> **PROBLEM TO WORK ON**
Reproduce, without any change, the span of lines from the opening of the records below to the line containing "Servicing (381, 845)", inclusive.

___ DATA FOR THIS EXERCISE ___

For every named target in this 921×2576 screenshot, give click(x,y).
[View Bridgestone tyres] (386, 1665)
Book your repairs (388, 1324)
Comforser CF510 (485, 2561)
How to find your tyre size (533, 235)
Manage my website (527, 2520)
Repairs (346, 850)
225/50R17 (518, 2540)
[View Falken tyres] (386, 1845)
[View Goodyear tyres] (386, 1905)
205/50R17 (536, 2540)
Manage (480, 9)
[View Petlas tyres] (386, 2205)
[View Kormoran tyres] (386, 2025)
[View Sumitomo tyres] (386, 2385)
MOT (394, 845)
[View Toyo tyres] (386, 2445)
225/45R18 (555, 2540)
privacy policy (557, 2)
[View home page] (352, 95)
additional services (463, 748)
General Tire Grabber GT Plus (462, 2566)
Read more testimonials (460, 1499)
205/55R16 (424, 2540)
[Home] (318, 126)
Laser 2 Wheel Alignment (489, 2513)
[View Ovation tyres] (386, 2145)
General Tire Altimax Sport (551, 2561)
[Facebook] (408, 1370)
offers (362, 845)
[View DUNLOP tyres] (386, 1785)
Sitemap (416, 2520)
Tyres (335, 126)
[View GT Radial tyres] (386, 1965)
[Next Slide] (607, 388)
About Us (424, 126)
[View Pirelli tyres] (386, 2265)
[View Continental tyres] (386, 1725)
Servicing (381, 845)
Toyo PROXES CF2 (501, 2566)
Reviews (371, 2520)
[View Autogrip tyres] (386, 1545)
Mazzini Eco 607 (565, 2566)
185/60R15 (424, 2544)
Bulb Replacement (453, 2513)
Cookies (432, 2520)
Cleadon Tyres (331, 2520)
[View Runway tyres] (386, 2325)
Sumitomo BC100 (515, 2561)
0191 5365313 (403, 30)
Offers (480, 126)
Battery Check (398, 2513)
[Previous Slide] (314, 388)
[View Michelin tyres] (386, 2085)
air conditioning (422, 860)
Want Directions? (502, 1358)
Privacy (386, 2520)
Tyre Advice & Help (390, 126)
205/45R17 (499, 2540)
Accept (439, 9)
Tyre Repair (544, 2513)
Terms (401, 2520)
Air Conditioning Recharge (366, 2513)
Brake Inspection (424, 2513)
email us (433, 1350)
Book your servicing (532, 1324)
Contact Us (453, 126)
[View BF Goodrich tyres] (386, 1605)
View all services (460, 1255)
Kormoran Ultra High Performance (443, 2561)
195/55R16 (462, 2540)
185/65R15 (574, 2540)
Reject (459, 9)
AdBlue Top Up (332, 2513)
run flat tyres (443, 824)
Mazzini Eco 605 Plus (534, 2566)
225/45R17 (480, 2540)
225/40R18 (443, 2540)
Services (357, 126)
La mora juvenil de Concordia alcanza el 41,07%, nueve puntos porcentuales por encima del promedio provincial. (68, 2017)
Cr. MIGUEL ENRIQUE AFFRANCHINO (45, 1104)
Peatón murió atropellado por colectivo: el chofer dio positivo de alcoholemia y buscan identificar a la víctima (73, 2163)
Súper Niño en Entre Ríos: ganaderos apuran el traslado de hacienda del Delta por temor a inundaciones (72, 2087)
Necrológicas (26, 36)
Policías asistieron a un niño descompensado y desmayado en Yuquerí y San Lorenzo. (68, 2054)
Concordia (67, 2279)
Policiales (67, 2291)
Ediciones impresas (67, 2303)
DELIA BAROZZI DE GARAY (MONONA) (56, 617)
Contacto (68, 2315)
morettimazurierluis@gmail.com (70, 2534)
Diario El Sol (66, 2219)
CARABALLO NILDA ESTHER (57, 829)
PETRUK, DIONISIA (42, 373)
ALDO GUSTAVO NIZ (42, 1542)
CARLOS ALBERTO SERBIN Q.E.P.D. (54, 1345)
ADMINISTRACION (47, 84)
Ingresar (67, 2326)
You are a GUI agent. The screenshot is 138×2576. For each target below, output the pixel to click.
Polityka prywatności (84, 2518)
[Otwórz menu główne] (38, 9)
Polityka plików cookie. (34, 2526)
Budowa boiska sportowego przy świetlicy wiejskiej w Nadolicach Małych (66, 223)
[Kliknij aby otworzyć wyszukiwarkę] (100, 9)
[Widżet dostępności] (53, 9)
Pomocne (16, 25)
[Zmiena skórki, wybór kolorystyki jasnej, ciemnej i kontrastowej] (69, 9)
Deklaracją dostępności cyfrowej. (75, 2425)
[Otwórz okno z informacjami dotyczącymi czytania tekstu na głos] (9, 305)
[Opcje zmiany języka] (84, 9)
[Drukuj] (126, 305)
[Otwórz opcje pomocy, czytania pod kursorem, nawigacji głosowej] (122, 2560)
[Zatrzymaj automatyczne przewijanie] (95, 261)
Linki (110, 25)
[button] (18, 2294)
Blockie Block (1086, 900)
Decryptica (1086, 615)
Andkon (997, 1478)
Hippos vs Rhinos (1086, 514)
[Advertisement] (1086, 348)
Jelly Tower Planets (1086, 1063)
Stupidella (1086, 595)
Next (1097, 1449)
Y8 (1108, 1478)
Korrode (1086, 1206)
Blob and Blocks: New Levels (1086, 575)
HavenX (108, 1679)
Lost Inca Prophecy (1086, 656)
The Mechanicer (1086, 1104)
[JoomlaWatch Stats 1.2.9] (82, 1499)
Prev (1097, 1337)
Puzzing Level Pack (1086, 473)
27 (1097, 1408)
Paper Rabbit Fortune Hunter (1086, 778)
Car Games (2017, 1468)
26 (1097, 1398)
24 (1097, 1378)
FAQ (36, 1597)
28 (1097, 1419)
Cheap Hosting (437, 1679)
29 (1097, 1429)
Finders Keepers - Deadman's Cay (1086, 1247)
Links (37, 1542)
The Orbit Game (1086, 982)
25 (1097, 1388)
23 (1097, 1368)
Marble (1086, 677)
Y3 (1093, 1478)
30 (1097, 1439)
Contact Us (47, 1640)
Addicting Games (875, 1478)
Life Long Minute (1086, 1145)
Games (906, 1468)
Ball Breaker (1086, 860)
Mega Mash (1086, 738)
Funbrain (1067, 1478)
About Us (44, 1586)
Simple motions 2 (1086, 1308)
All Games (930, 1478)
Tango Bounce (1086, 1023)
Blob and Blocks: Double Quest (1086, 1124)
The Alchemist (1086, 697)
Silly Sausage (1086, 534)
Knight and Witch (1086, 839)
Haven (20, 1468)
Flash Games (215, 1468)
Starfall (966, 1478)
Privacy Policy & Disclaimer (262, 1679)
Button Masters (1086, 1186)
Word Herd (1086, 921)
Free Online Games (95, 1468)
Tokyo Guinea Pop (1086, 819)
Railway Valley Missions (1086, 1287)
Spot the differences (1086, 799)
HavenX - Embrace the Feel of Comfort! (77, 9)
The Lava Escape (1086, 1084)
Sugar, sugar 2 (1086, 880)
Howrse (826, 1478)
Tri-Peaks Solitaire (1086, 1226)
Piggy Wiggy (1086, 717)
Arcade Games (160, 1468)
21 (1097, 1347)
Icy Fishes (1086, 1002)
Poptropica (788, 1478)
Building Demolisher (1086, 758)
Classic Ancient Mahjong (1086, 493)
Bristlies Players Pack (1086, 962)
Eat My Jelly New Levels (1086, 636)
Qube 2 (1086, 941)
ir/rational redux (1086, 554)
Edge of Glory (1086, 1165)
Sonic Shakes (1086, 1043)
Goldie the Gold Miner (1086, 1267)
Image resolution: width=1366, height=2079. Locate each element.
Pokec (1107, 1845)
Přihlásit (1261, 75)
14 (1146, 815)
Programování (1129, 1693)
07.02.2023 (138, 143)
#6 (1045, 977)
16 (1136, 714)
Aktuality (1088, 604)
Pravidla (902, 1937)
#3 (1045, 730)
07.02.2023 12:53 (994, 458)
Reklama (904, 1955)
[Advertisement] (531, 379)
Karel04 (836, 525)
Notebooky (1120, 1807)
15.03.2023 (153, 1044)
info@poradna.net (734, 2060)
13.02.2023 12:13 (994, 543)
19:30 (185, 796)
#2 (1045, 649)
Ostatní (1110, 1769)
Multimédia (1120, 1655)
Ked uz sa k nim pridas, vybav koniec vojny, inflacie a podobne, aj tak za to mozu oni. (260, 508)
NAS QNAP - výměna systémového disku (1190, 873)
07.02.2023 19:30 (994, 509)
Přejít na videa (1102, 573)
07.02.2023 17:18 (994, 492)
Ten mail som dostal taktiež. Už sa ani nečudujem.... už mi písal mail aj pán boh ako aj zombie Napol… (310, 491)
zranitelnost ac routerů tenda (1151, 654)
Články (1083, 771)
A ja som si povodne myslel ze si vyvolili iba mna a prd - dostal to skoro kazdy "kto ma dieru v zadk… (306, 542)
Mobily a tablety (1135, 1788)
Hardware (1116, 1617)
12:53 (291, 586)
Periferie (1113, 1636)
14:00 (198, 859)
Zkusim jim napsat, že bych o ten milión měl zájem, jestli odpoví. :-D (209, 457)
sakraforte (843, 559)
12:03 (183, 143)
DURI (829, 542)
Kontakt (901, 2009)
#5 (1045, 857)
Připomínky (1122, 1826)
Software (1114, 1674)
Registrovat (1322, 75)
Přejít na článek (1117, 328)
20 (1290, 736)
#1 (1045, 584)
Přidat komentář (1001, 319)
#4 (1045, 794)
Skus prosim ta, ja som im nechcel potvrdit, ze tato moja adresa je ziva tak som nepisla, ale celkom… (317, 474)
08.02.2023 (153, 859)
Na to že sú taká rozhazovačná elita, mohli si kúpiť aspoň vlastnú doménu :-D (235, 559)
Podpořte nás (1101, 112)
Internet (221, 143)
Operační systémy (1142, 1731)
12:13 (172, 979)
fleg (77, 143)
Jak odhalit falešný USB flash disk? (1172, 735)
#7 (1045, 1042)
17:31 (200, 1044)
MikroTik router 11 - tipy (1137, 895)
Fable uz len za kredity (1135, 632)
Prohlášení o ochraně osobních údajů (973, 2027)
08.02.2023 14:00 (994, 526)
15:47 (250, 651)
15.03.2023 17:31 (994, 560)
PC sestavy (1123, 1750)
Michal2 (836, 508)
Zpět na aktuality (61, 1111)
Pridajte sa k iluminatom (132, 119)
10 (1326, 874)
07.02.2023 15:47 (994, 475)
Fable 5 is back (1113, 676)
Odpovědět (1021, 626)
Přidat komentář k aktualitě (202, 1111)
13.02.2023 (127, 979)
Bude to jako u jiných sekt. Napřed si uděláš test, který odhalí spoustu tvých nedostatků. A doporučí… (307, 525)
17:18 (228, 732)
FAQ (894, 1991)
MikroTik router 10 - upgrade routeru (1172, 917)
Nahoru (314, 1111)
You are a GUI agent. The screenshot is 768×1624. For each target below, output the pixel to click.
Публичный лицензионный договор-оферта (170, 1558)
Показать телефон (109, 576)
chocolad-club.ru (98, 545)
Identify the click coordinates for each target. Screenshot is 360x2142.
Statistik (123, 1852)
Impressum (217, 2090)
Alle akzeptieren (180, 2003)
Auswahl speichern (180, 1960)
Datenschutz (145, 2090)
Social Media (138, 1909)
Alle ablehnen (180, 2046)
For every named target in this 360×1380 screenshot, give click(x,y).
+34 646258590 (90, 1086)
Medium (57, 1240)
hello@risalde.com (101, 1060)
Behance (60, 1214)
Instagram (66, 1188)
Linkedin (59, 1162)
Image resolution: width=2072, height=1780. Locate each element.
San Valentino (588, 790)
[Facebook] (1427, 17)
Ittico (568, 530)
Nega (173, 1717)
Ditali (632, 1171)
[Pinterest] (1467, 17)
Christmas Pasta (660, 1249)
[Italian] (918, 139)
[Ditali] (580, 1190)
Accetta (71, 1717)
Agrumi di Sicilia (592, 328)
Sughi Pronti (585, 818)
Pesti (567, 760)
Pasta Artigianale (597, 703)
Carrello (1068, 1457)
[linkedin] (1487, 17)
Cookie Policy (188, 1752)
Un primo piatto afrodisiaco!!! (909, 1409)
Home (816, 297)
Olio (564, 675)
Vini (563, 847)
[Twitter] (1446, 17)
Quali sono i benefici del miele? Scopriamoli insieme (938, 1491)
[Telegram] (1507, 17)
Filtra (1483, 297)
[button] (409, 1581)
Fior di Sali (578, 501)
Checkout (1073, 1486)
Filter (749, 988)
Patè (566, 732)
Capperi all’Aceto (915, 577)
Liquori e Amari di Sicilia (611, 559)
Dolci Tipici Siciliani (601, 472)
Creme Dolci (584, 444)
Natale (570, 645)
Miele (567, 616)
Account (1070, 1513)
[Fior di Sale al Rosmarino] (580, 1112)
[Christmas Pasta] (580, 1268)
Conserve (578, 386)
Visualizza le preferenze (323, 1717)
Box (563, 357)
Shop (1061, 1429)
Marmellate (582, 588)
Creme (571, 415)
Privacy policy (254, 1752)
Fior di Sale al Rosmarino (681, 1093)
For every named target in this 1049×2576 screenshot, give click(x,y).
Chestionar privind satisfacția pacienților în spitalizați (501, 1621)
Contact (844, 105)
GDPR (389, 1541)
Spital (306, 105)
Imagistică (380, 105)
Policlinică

___

> **EXERCISE OUTPUT**
For every named target in this 921×2576 screenshot, give click(x,y).
[View Bridgestone tyres] (386, 1665)
Book your repairs (388, 1324)
Comforser CF510 (485, 2561)
How to find your tyre size (533, 235)
Manage my website (527, 2520)
Repairs (346, 850)
225/50R17 (518, 2540)
[View Falken tyres] (386, 1845)
[View Goodyear tyres] (386, 1905)
205/50R17 (536, 2540)
Manage (480, 9)
[View Petlas tyres] (386, 2205)
[View Kormoran tyres] (386, 2025)
[View Sumitomo tyres] (386, 2385)
MOT (394, 845)
[View Toyo tyres] (386, 2445)
225/45R18 (555, 2540)
privacy policy (557, 2)
[View home page] (352, 95)
additional services (463, 748)
General Tire Grabber GT Plus (462, 2566)
Read more testimonials (460, 1499)
205/55R16 (424, 2540)
[Home] (318, 126)
Laser 2 Wheel Alignment (489, 2513)
[View Ovation tyres] (386, 2145)
General Tire Altimax Sport (551, 2561)
[Facebook] (408, 1370)
offers (362, 845)
[View DUNLOP tyres] (386, 1785)
Sitemap (416, 2520)
Tyres (335, 126)
[View GT Radial tyres] (386, 1965)
[Next Slide] (607, 388)
About Us (424, 126)
[View Pirelli tyres] (386, 2265)
[View Continental tyres] (386, 1725)
Servicing (381, 845)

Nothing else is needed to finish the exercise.